* START *

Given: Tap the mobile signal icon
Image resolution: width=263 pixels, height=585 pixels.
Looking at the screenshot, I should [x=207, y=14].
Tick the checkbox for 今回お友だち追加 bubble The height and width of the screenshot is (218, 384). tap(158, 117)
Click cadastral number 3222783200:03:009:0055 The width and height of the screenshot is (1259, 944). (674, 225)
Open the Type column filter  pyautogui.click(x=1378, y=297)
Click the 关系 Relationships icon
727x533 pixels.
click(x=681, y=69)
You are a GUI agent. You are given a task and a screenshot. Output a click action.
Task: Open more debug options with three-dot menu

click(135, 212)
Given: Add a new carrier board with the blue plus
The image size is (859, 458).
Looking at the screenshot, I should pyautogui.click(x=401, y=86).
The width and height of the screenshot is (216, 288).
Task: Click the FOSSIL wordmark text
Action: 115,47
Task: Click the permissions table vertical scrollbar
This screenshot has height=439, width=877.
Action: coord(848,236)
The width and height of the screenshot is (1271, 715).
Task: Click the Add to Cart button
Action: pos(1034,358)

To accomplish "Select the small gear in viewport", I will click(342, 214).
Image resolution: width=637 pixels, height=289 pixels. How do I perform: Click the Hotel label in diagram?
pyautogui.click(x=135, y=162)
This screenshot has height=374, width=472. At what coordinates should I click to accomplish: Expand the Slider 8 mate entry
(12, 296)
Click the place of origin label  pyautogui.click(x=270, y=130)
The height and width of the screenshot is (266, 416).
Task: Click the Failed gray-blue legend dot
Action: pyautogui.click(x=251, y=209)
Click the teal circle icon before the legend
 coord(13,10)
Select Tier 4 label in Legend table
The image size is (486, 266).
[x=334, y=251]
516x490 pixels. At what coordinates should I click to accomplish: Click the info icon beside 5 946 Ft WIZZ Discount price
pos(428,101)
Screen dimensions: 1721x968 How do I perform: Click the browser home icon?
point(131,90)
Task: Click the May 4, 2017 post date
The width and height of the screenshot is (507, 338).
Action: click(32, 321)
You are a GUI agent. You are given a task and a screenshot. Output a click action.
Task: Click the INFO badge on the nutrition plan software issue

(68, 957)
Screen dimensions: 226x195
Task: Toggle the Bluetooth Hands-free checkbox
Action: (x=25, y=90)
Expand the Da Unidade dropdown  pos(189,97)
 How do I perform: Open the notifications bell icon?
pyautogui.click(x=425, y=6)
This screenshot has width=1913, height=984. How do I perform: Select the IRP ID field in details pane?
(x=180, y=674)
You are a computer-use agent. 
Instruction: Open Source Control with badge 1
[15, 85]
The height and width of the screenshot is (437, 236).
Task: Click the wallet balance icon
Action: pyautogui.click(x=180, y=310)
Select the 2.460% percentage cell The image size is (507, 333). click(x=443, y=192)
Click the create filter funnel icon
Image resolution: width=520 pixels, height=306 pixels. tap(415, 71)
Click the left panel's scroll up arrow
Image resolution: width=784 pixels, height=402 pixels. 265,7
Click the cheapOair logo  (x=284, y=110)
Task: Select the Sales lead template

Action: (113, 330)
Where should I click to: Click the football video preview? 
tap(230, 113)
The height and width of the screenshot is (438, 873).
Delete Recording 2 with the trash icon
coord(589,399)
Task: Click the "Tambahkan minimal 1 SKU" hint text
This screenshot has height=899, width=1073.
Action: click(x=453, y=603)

* END *

[Problem requirements]:
Recast only the items in the stretch from the line containing "Select Tier 4 label in Legend table" through the line containing "point(131,90)" as a two-column CSV with the headers instruction and action. Give one row per item, putting its wording and its answer each in a single quoted field with line breaks replaced by spaces.

[The answer]:
instruction,action
"Select Tier 4 label in Legend table The image size is (486, 266).","[x=334, y=251]"
"516x490 pixels. At what coordinates should I click to accomplish: Click the info icon beside 5 946 Ft WIZZ Discount price","pos(428,101)"
"Screen dimensions: 1721x968 How do I perform: Click the browser home icon?","point(131,90)"